You might need to take drugs or have procedures to lower your platelet counts if you:

  • Have a history of blood clots and bleeding
  • Have risk factors for heart disease
  • Are older than 60
  • Have a platelet count greater than 1 million

Your doctor might prescribe platelet-lowering drugs primarily in the form of hydroxyurea (Droxia, Hydrea) or interferon alfa (Intron A).

Platelets can be removed from your blood by a procedure that’s similar to dialysis. A needle connected to a tube is placed in a vein and your blood is fed through a machine that filters out platelets. Then the filtered blood is returned to your body through an intravenous (IV) line. This procedure is used only in emergencies, such as if essential thrombocythemia has caused a stroke.

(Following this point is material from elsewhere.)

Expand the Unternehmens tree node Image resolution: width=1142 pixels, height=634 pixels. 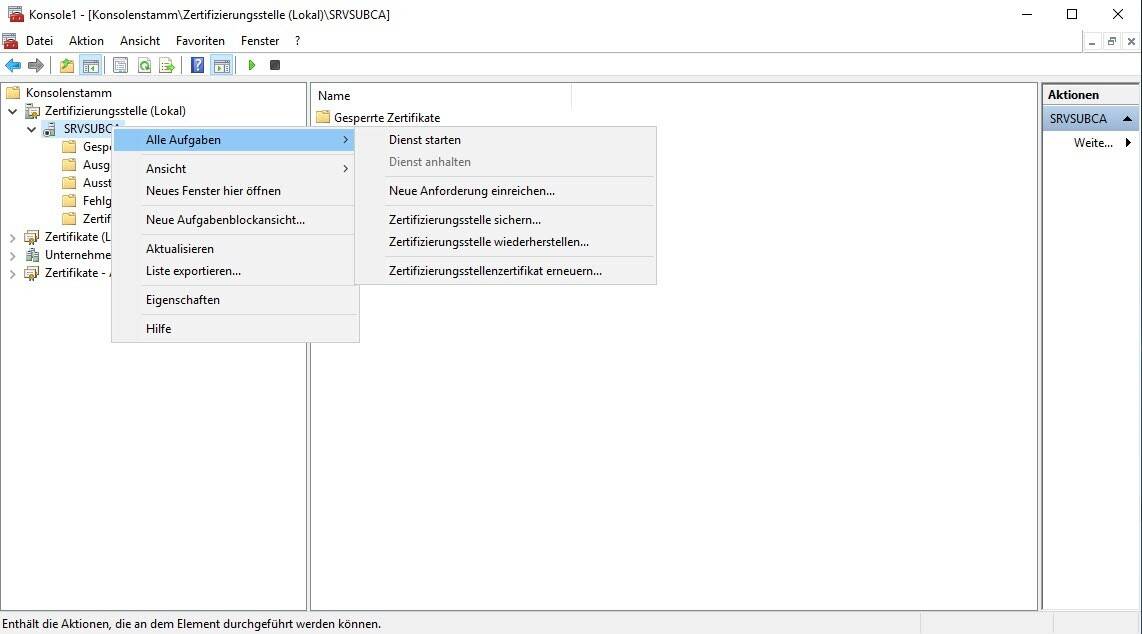coord(13,255)
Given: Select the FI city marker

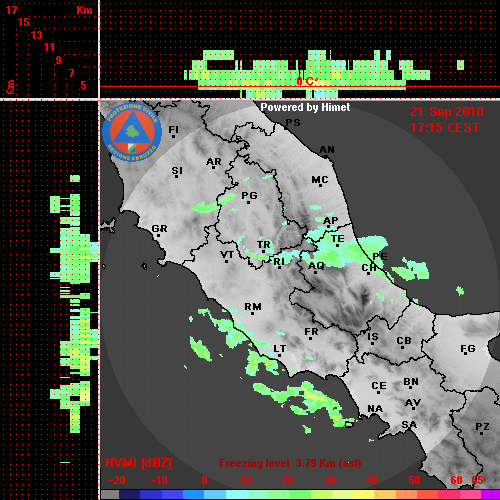Looking at the screenshot, I should coord(173,136).
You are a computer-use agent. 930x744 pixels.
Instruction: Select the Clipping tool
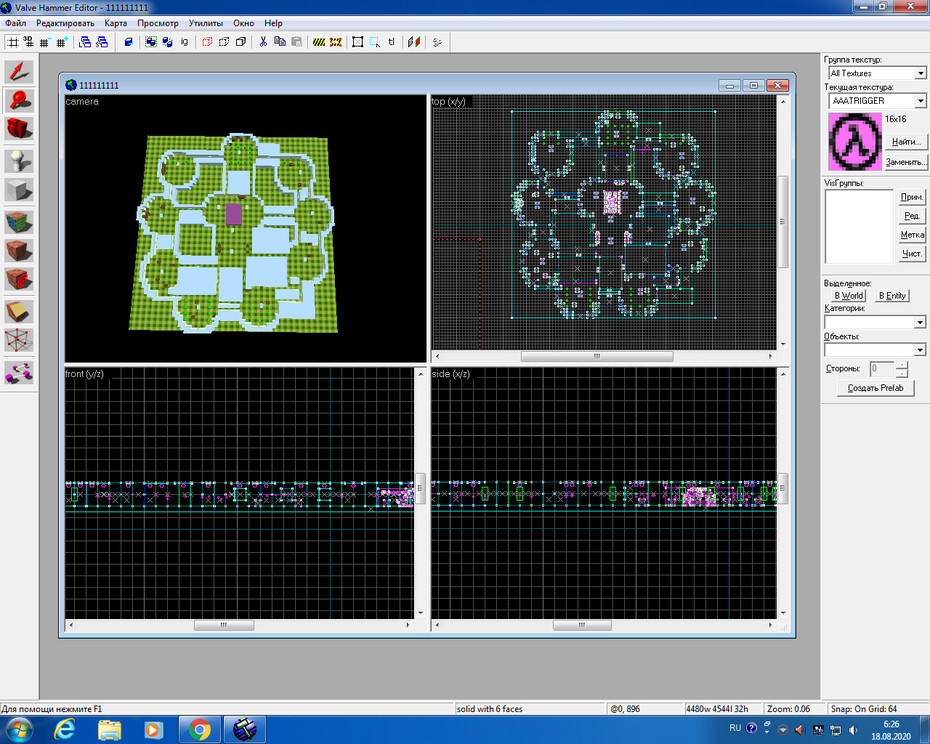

It's likely that a routine blood test showing a high platelet count will be your first indication that you have thrombocytosis.

Besides taking your medical history, examining you physically and running tests, your doctor might ask about factors that could affect your platelets, such as a recent surgery, a blood transfusion or an infection. You might be referred to a doctor who specializes in blood diseases (hematologist).

Here's some information to help you get ready for your appointment.

What you can do

Be aware of pre-appointment restrictions. When you make the appointment, ask if there's anything you need to do in advance, such as restrict your diet.

Make a list of:

  • Your symptoms and when they began.
  • Your medical history, including recent infections, surgical procedures, bleeding and anemia.
  • All medications, vitamins and other supplements you take, including doses.
  • Questions to ask your doctor.

Take a family member or friend along, if possible, to help you remember the information you're given.

For thrombocytosis, questions to ask include:

  • What tests do I need?
  • Is my condition likely temporary or chronic?
  • What treatment do you recommend?
  • What follow-up care will I need?
  • Do I need to restrict my activity?
  • I have other health conditions. How can I best manage them together?
  • Should I see a specialist?
  • Do you have brochures or other printed material that I can have? What websites do you recommend?

Don't hesitate to ask other questions.

What to expect from your doctor

Your doctor is likely to ask you questions, such as:

  • Have your signs and symptoms worsened over time?
  • Do you drink alcohol? Do you smoke?
  • Have you had your spleen removed?
  • Do you have a history of bleeding or a lack of iron?
  • Do you have a family history of high platelet counts?